** BEGIN EXCERPT TO READ **

# PC won't recognise my Kindle 3 via USB cable



## Ceepot (Sep 25, 2010)

Hi all
I love my new Kindle, but I can't get it to recognise my PC via the USB port. So far I have:
- tried different USB ports
- tried different cables
- tried it on other laptops
- restarted my Kindle and rebooted my PC

I am running out of ideas - can anyone help? I've e-mailed customer services but they haven't got back to me yet. Many thanks.


----------



## Barbiedull (Jul 13, 2010)

Are you saying that you can't get _any_ computer to recognize your Kindle?
In that case, you probably need customer service.

When you plug the Kindle into your usb port, you should be able to see it listed
as an external drive named "Kindle" when you click on the "start" icon, and then "computer".
If it does not show this way, it is probably a glitch in the Kindle and the computer
isn't able to see it. (Providing you have tried different computers and different cables...
I can't think of anything else to try.)


----------



## NogDog (May 1, 2009)

Sounds to me like a defective Kindle, since you've tried it on multiple PCs and different cables.


----------



## Jeff (Oct 28, 2008)

Does the light come on when you plug the charger into your Kindle?


----------



## Ceepot (Sep 25, 2010)

Thanks for the replies. It seems (after a looong phone call with customer services) that the charger is defective and damaged the kindle when I plugged it in. Amazon are sending me a new charger and kindle which I should receive in 2 days. 

Things do go wrong, and I'm pleased with Amazon's customer service.


----------

** END EXCERPT TO READ **
** BEGIN SUPPLIED DATA **

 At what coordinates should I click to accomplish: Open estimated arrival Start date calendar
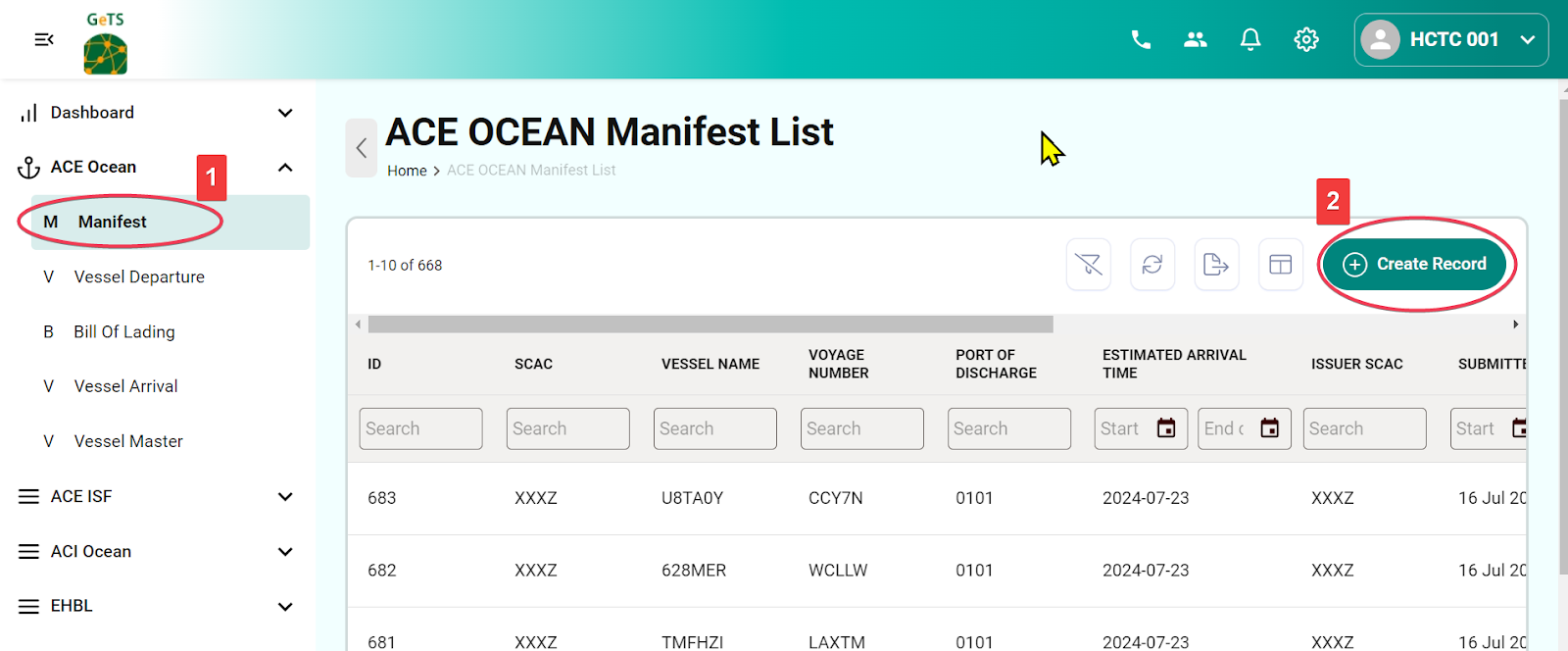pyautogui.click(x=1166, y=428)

** END SUPPLIED DATA **
** BEGIN SUPPLIED DATA **

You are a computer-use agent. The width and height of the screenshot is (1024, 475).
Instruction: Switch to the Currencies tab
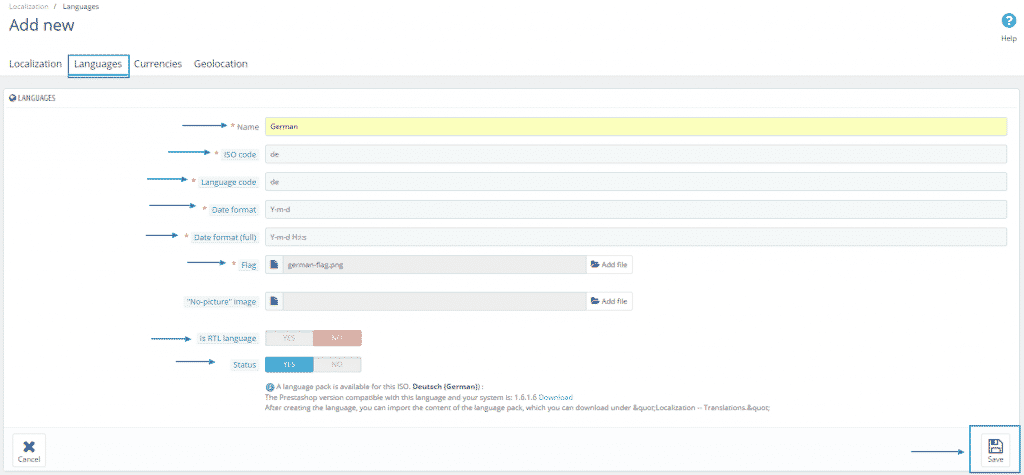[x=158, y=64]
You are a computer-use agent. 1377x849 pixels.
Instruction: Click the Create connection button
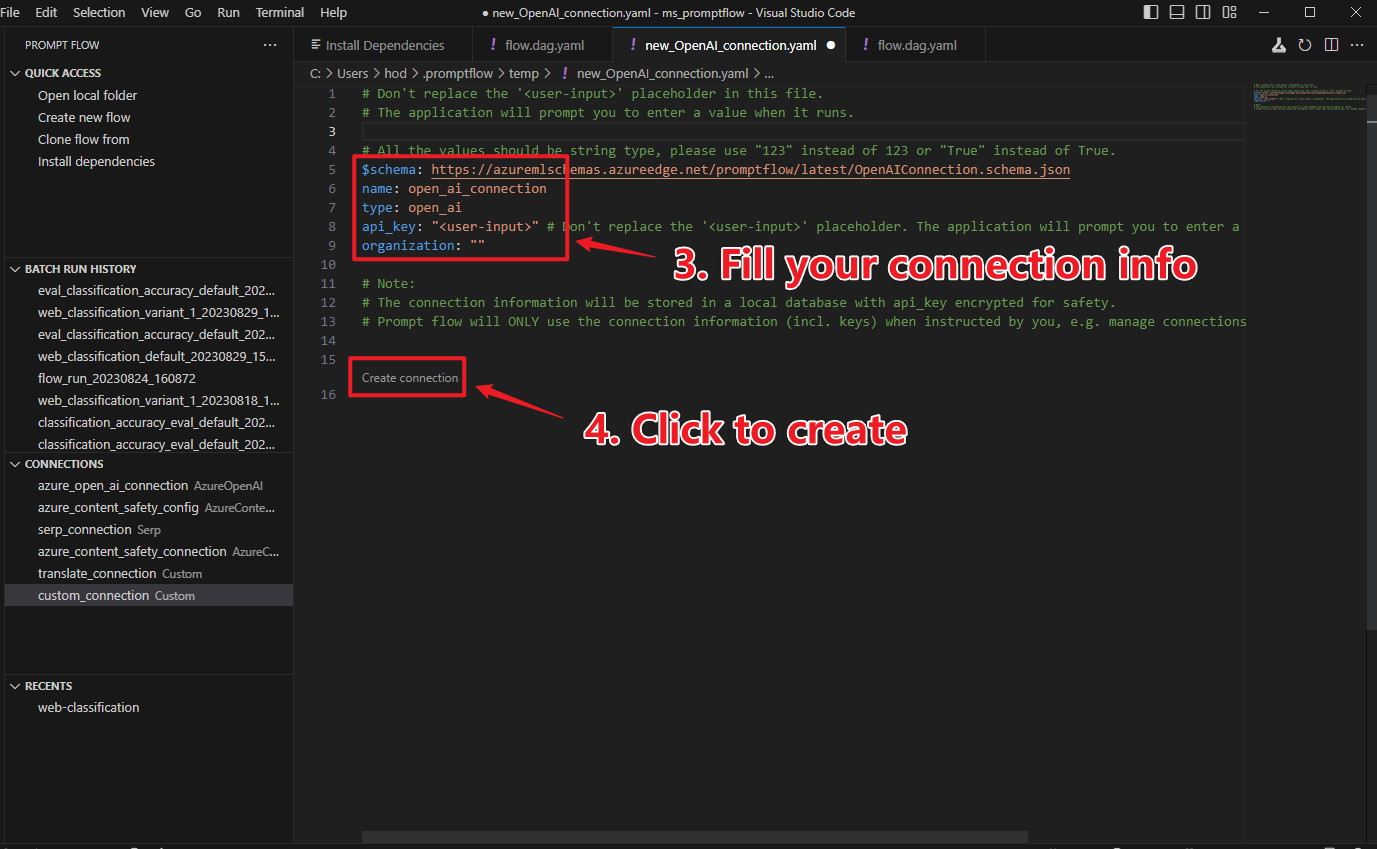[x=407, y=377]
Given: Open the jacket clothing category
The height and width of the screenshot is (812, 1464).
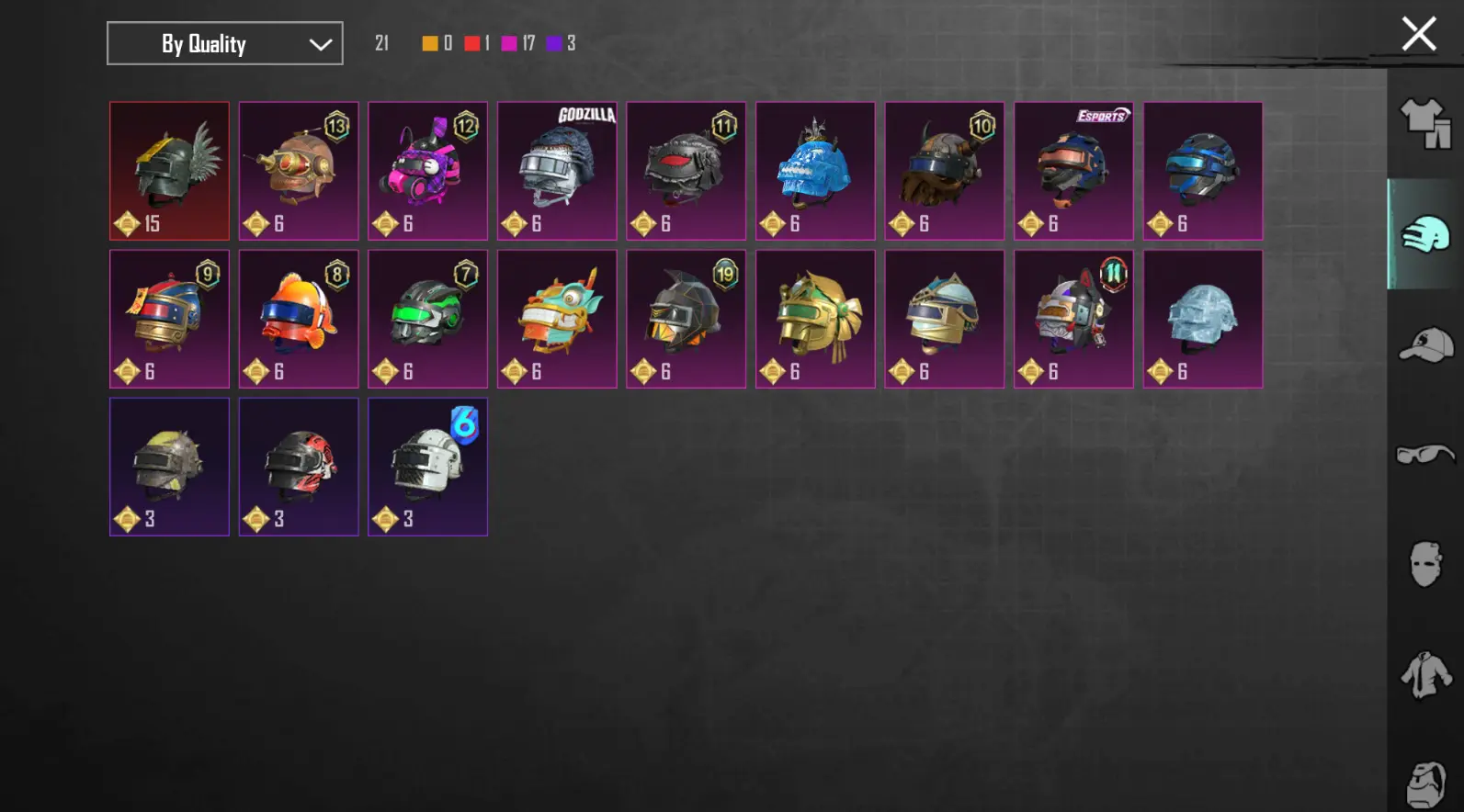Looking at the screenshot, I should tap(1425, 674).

** END SUPPLIED DATA **

▸ INSTRUCTIONS:
• 1. From the Kindle USB thread, extract the passage that opens with the words containing "Thanks for the" and closes with "receive in 2 days.".
• 2. List every troubleshooting step that the opening post of the Kindle USB thread says was already tried.
The two blocks of lines were taken from a source unrelated to the Kindle USB thread.

▸ THE RESPONSES:
• 1.
Thanks for the replies. It seems (after a looong phone call with customer services) that the charger is defective and damaged the kindle when I plugged it in. Amazon are sending me a new charger and kindle which I should receive in 2 days.

• 2.
- Tried different USB ports
- Tried different cables
- Tried it on other laptops
- Restarted the Kindle and rebooted the PC